Our Lady of the Snows “was a remarkable presence there in the canyon,” he added.
A valued community resource
When it was not being used for Mass or other religious services, the diocese allowed the building to function as a community center. This space has been critical to the community, which has used it for Alta Community Enrichment (ACE) activities, classes, film festivals and workshops, Clancy said.
“In many ways, ACE has been the underlying support for the many community groups and the public that came to use it,” Fr. Evans said. “Thank you, ACE, and may your participation in cooperation with the Town of Alta provide you with another 30 years and beyond of being able to enjoy Our Lady of the Snows Center.”
Town officials are equally grateful to the diocese for providing the building as a community space and for maintaining it so well. 

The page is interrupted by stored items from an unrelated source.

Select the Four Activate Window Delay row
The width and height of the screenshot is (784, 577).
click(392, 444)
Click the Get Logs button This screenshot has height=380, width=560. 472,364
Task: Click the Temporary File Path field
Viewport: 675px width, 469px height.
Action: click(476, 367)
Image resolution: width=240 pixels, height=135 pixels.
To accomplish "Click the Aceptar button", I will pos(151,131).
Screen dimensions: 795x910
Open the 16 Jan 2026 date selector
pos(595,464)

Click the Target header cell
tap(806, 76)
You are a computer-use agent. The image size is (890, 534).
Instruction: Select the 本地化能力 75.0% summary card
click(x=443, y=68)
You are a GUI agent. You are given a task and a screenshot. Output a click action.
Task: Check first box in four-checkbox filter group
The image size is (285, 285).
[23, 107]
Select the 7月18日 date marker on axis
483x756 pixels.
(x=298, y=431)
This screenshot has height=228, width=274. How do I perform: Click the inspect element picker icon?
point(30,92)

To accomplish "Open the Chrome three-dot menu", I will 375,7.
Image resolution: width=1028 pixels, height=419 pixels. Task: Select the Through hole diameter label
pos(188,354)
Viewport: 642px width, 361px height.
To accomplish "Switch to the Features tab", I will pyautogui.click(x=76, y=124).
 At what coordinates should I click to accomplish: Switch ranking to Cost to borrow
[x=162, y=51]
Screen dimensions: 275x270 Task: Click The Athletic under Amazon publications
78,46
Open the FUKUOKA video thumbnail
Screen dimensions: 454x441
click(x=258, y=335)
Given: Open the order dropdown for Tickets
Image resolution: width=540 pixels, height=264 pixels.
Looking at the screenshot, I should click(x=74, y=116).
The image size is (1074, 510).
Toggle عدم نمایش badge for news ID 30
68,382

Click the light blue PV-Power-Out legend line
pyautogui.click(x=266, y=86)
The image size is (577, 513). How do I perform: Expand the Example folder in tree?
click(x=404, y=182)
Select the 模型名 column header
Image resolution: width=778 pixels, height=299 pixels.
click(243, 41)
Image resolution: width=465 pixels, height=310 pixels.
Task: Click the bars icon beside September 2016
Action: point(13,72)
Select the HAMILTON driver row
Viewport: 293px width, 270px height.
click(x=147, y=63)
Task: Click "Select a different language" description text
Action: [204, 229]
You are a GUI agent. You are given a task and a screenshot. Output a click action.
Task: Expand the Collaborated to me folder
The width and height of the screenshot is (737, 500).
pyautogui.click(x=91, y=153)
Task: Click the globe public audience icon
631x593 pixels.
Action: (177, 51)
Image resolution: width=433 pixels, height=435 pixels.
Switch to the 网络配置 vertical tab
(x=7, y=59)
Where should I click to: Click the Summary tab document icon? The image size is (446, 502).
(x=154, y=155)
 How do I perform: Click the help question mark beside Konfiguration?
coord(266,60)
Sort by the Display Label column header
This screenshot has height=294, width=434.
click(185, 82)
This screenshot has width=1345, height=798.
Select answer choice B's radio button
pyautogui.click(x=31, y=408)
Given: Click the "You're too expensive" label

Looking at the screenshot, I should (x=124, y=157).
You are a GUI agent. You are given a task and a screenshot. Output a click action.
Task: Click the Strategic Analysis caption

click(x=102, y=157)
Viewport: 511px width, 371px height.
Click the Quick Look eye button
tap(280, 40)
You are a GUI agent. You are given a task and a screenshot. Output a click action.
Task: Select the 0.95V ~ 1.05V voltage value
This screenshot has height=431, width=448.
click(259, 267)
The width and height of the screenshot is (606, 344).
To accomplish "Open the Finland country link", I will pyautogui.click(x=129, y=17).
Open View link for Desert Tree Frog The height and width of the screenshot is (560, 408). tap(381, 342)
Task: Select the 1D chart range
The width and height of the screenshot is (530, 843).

“There’s no other space or facility like this, and they’ve been excellent stewards of it, both themselves, in providing those services to community members that are up in the canyon but also making it available for others,” Clancy said. “In Alta, there are a bunch of private homes, but there aren’t that many gathering spaces outside of the bars. So, [the chapel is] a gathering space for community to come together that isn’t associated with that type of activity.”
Fr. Evans expressed appreciation for the Town of Alta “for their desire to keep Our Lady of the Snows as a resource for the people in the Town of Alta.” 
The town also requested and was granted permission to use the signage and name Our Lady of the Snows Center, “as they desire to give homage to the beauty and presence of the Catholic Church’s ministry in the town and their longstanding affection for Our Lady of the Snows,” Fr. Evans said.
The building’s altar, ambo and sacristy items have been moved to the Cathedral of the Madeleine rectory, where a new oratory has been created for priests and bishops to celebrate Mass during their visits. 
“It will also serve as a wonderful prayer space for the priests in residence,” Fr. Evans added.
Diocesan Archivist Michael Courtney contributed to this story.